= Exercise prompt =
Below are the records. Restate word for word every line from the one that contains "[Share to Linkedin] (143, 425)" through the final line, both included.
Exercise data START
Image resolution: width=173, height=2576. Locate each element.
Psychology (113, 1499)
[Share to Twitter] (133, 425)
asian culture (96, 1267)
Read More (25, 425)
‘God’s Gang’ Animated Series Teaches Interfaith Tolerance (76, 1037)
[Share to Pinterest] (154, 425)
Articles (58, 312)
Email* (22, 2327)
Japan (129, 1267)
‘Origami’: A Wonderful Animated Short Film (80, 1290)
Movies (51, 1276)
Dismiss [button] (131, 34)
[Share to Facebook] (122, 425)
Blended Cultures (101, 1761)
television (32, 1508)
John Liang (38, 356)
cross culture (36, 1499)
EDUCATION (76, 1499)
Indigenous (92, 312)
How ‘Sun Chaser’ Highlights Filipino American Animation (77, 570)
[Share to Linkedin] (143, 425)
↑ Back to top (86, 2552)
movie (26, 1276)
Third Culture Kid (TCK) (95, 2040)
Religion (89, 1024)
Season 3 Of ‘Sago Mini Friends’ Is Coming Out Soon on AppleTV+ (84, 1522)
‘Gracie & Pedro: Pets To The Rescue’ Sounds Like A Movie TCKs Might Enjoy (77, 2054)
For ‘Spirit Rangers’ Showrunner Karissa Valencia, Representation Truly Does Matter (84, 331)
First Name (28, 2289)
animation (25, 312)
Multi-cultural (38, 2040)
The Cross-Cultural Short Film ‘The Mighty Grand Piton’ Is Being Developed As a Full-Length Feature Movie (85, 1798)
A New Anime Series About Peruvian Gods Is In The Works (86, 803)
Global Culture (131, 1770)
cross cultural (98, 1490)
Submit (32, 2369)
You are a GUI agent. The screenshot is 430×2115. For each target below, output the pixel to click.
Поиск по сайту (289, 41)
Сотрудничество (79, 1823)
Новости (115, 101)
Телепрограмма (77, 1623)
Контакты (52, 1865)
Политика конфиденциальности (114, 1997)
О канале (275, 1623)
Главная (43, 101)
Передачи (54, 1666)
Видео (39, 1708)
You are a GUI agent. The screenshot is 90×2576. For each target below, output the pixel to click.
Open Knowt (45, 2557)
Exercise data END
= Your solution =
[Share to Linkedin] (143, 425)
↑ Back to top (86, 2552)
movie (26, 1276)
Third Culture Kid (TCK) (95, 2040)
Religion (89, 1024)
Season 3 Of ‘Sago Mini Friends’ Is Coming Out Soon on AppleTV+ (84, 1522)
‘Gracie & Pedro: Pets To The Rescue’ Sounds Like A Movie TCKs Might Enjoy (77, 2054)
For ‘Spirit Rangers’ Showrunner Karissa Valencia, Representation Truly Does Matter (84, 331)
First Name (28, 2289)
animation (25, 312)
Multi-cultural (38, 2040)
The Cross-Cultural Short Film ‘The Mighty Grand Piton’ Is Being Developed As a Full-Length Feature Movie (85, 1798)
A New Anime Series About Peruvian Gods Is In The Works (86, 803)
Global Culture (131, 1770)
cross cultural (98, 1490)
Submit (32, 2369)
You are a GUI agent. The screenshot is 430×2115. For each target below, output the pixel to click.
Поиск по сайту (289, 41)
Сотрудничество (79, 1823)
Новости (115, 101)
Телепрограмма (77, 1623)
Контакты (52, 1865)
Политика конфиденциальности (114, 1997)
О канале (275, 1623)
Главная (43, 101)
Передачи (54, 1666)
Видео (39, 1708)
You are a GUI agent. The screenshot is 90×2576. For each target below, output the pixel to click.
Open Knowt (45, 2557)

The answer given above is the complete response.